Personal data can be communicated to all subjects (recipients) to whom the right of access is recognized by current legislation and for purposes related to legal obligations (eg Guarantor Authority, Public Authorities). They can also be communicated to professionals, IT experts, credit institutions, persons in charge of processing related to the fulfillment of administrative, accounting and management obligations related to the ordinary performance of our business (eg accounting and tax compliance, verification of economic relationships with the customer, credit recovery, hosting-website service, internet connection supply) who may be designated as Data Processors pursuant to Art 28 of EU Reg. 679/16. The aforementioned personal data will not be disseminated .

The list of persons appointed as Data Processors is available at the registered office of the Data Controller.

Personal data is stored on servers located in Italy, and in any case within the European Union. In any case, it is understood that the undersigned Data Controller, if necessary, will have the right to move the servers even outside the EU. In this case, it ensures from now on that the transfer of data outside the EU will take place in accordance with the applicable legal provisions and the provisions of Articles 44 and following of the EU Regulation 679/16.

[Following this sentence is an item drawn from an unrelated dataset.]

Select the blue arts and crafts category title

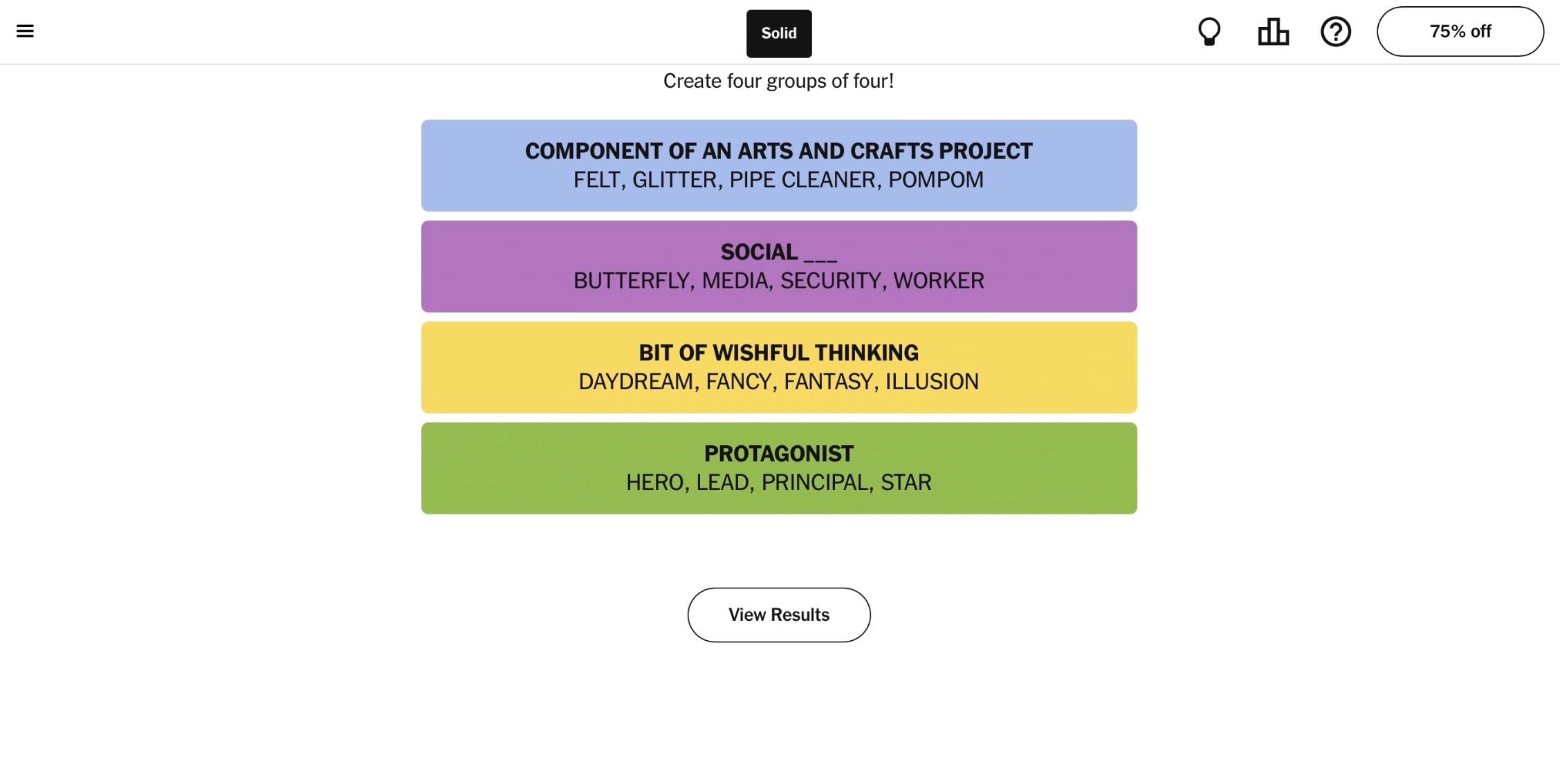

Pursuant to EU Regulation 679/16, as an interested party you can exercise the following rights:

• the right to obtain from the Data Controller confirmation as to whether or not personal data concerning you is being processed and, in this case, to obtain access to personal data and information provided for by art. 15 (e.g. information relating to the purposes of the processing, the categories of personal data in question, the recipients or categories of recipients to whom the personal data have been or will be communicated, the retention period, their rights, the origin of the data if not collected from the interested party, the existence of an automated decision-making process, etc);
• the right to obtain, where inaccurate, the rectification of personal data concerning you, as well as the integration of the same where considered incomplete, always in relation to the purposes of the processing (Article 16);
• right to delete data (“right to be forgotten”), where one of the cases referred to in art. 17;
• right to limit the processing, in the cases provided for by art. 18;
• right to data portability pursuant to art. 20;
• right to object to processing pursuant to art. 21;
• where the legal basis of the processing is consent, the right to withdraw the consent at any time without prejudice to the lawfulness of the processing based on the consent given before the revocation.

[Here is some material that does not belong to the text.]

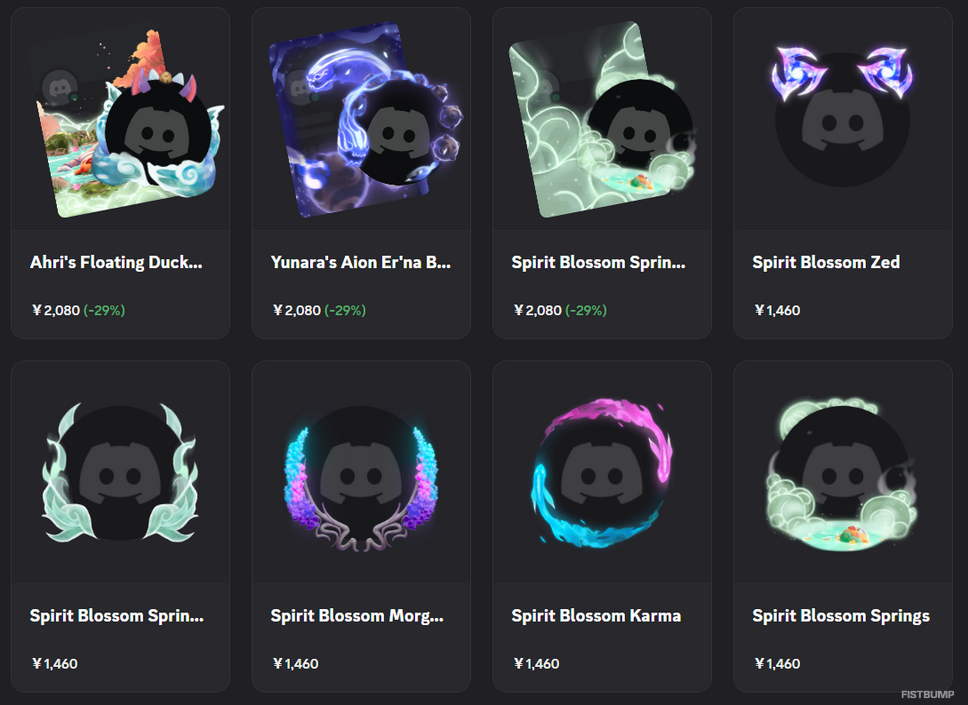968x705 pixels.
Task: Click the ¥2,080 price under Yunara's bundle
Action: click(x=296, y=311)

The Data Controller does not adopt automated decision-making processes, the rights referred to in Article 22 of EU Regulation 679/16 apply to the data subject.

The interested party also has the right to be informed, where applicable, of the Data Controller’s intention to transfer the data to a third country or to an international organization and the existence or absence of an adequacy decision by the Commission or in the event of transfers pursuant to articles 46, 47 and 49 c.2, the reference to appropriate and opportune guarantees and the means to obtain a copy of such data or the place where they were made available.

All the aforementioned rights can be exercised with a request addressed without formalities to the Data Controller (eg by contacting us by e-mail or by telephone).

Finally, as an interested party, you have the right to lodge a complaint with a supervisory authority (Art 77 EU Regulation 679/16 – Art 140 bis et seq. Legislative Decree 196/2003).

Personal data will be kept exclusively for the time strictly necessary to carry out the purposes described above and to fulfill the obligations established by law (e.g. of an administrative, fiscal and accounting nature – ten years pursuant to articles 2220 and 2946 of the Italian Civil Code), without prejudice to any issues. of an accounting or litigation nature that may extend this period. Subsequently, once the strictly necessary time has elapsed, the personal data will be deleted or transformed into anonymous form and used for statistical purposes only.